Of course you can! Do you know what we are really paid? What the situation is? Do you really stress about wearing shorts for that??


----------



## Bleach (Jan 8, 2017)

Cefur said:


> I know it might not look professional but would it be fine?


What kind of gym shorts?

I prefer the one when i was in the corps...


----------



## UberLaLa (Sep 6, 2015)

Bleach said:


> What kind of gym shorts?
> 
> I prefer the one when i was in the corps...
> View attachment 111324


You drive in the Core with these...what do you wear when not in L.A. Core?


----------



## Bleach (Jan 8, 2017)

UberLaLa said:


> You drive in the Core with these...what do you wear when not in L.A. Core?


----------



## Uberdriver2710 (Jul 15, 2015)

Bleach said:


> View attachment 111325


I wonder it will contain a full bladders worth.
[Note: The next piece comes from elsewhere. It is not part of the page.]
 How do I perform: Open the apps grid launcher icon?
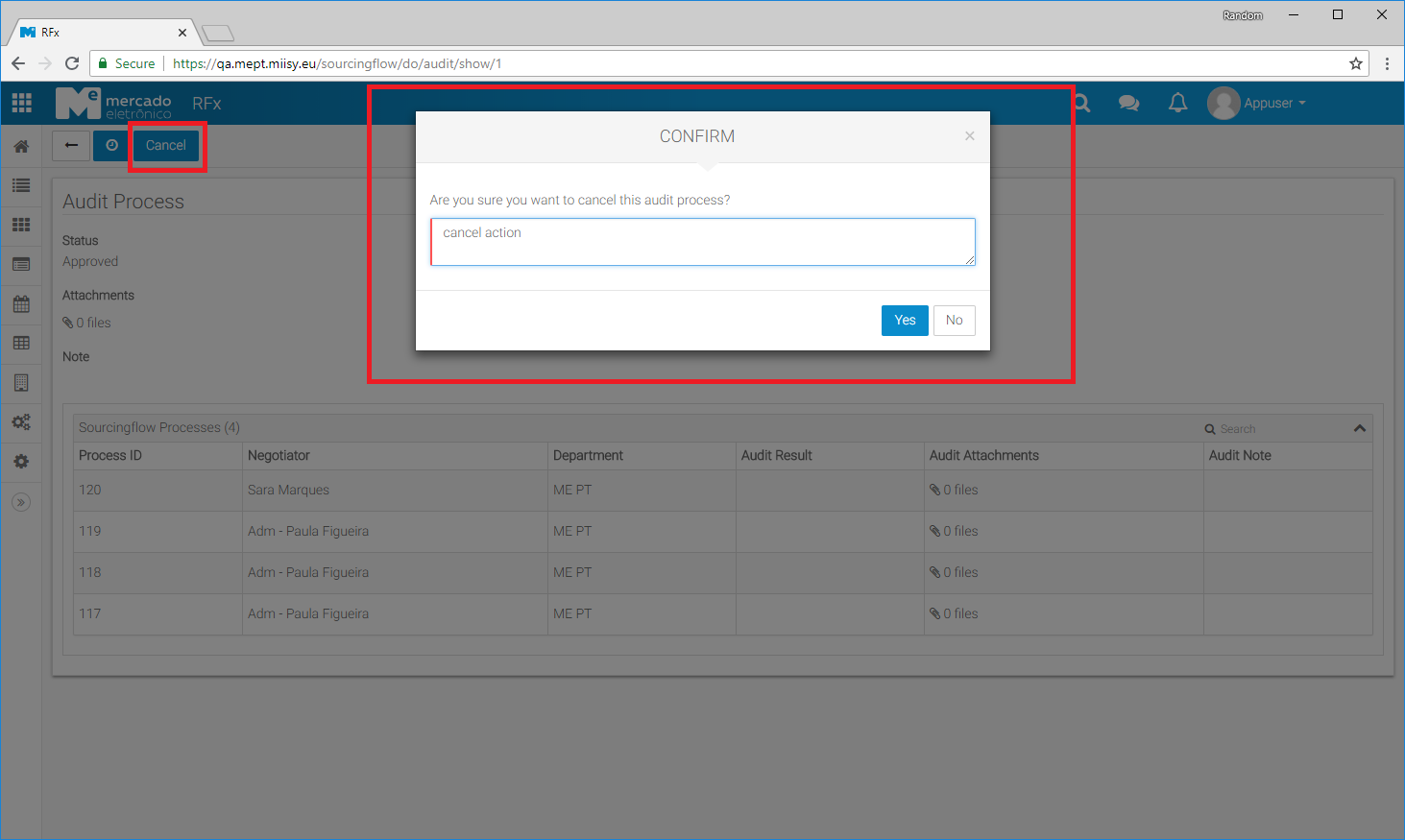21,103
Could come it handy for those wee emergencies!


----------



## Bleach (Jan 8, 2017)

Uberdriver2710 said:


> I wonder it will contain a full bladders worth. Could come it handy for those wee emergencies!
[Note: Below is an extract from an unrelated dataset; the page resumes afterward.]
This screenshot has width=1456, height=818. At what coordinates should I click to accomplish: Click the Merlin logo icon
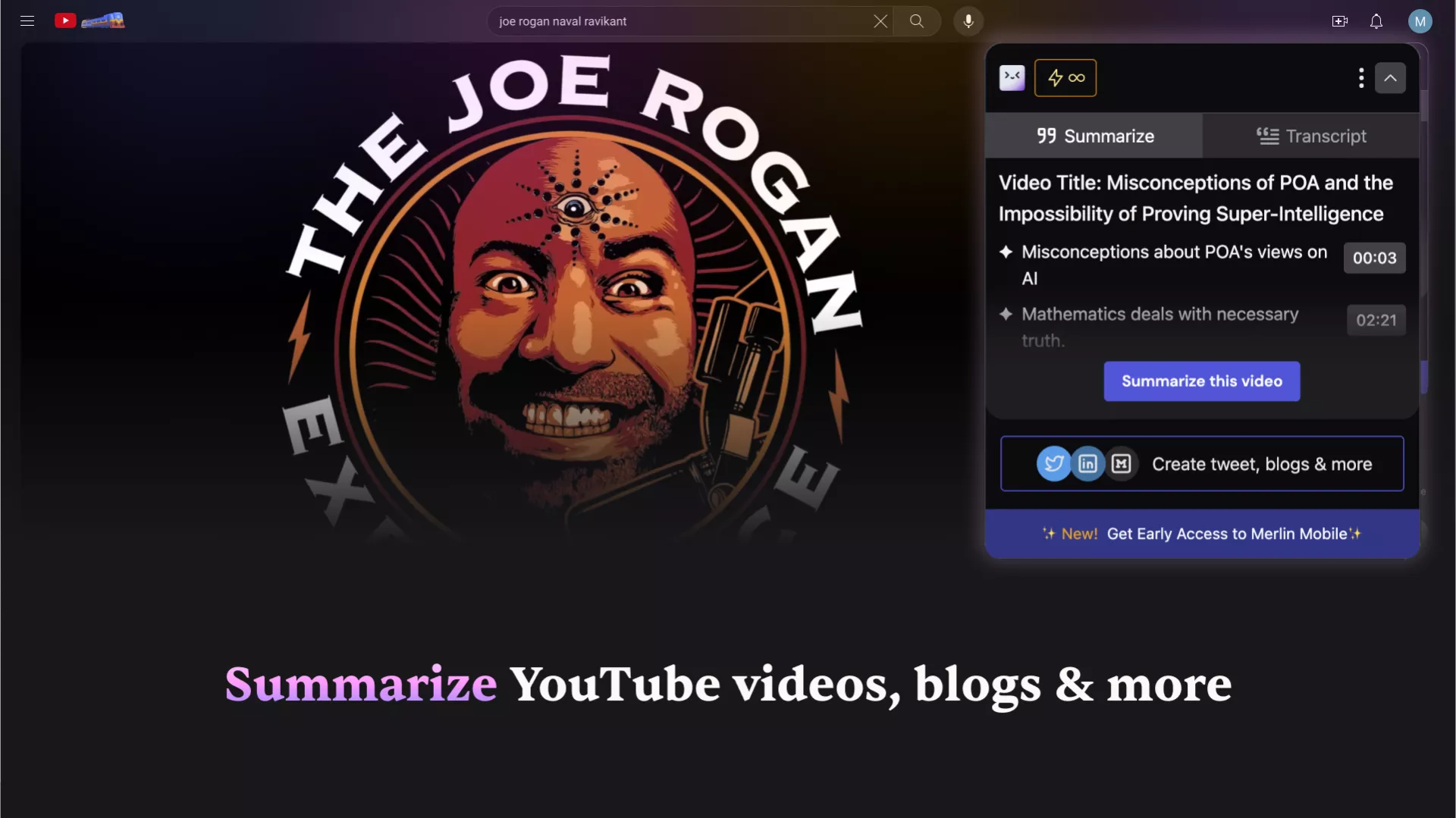1012,77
Yes, full bladders...dont ask me why


----------



## Uberdriver2710 (Jul 15, 2015)

Bleach said:


> Yes, full bladders...dont ask me why


Bit of a wee moment, ehh?


----------



## Bleach (Jan 8, 2017)

Uberdriver2710 said:


> Bit of a wee moment, ehh?


Unfortunately


----------



## TwoFiddyMile (Mar 13, 2015)

Brooks Brothers 3 piece pinstripe.
Don't be a bum.


----------



## Jermin8r89 (Mar 10, 2016)

I wear black and white stripes suit with my hand cuffs on


----------



## New2This (Dec 27, 2015)

TwoFiddyMile said:


> Brooks Brothers 3 piece pinstripe.
> Don't be a bum.


If I finish up appointments for my day stuff and it's surging, I am frequently in a suit or business attire.

If not my Uber uniform is:
Warm weather- cargo shorts and a t-shirt. Sandals or sneakers if they're lucky
Cold weather- sweat pants and t-shirt or sweatshirt.



Cefur said:


> I know it might not look professional but would it be fine?
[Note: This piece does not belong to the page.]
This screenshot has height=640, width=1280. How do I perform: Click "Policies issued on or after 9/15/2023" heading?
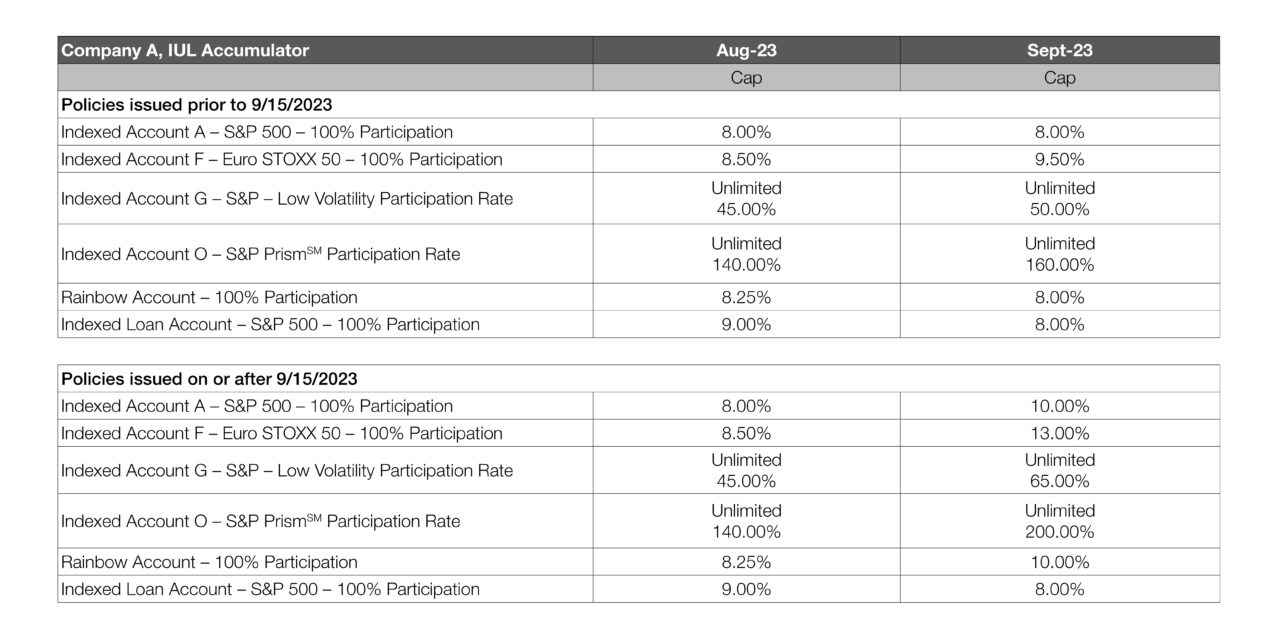pos(210,379)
By and large we aren't 'professional drivers'. Watching a video about water and mints is NOT professional training. TwoFiddyMile and Another Uber Driver are in the category of what I would classify as professional drivers. I classify most of us as schlubs doing a 'side hustle' (worst branding ever) trying to make extra cash.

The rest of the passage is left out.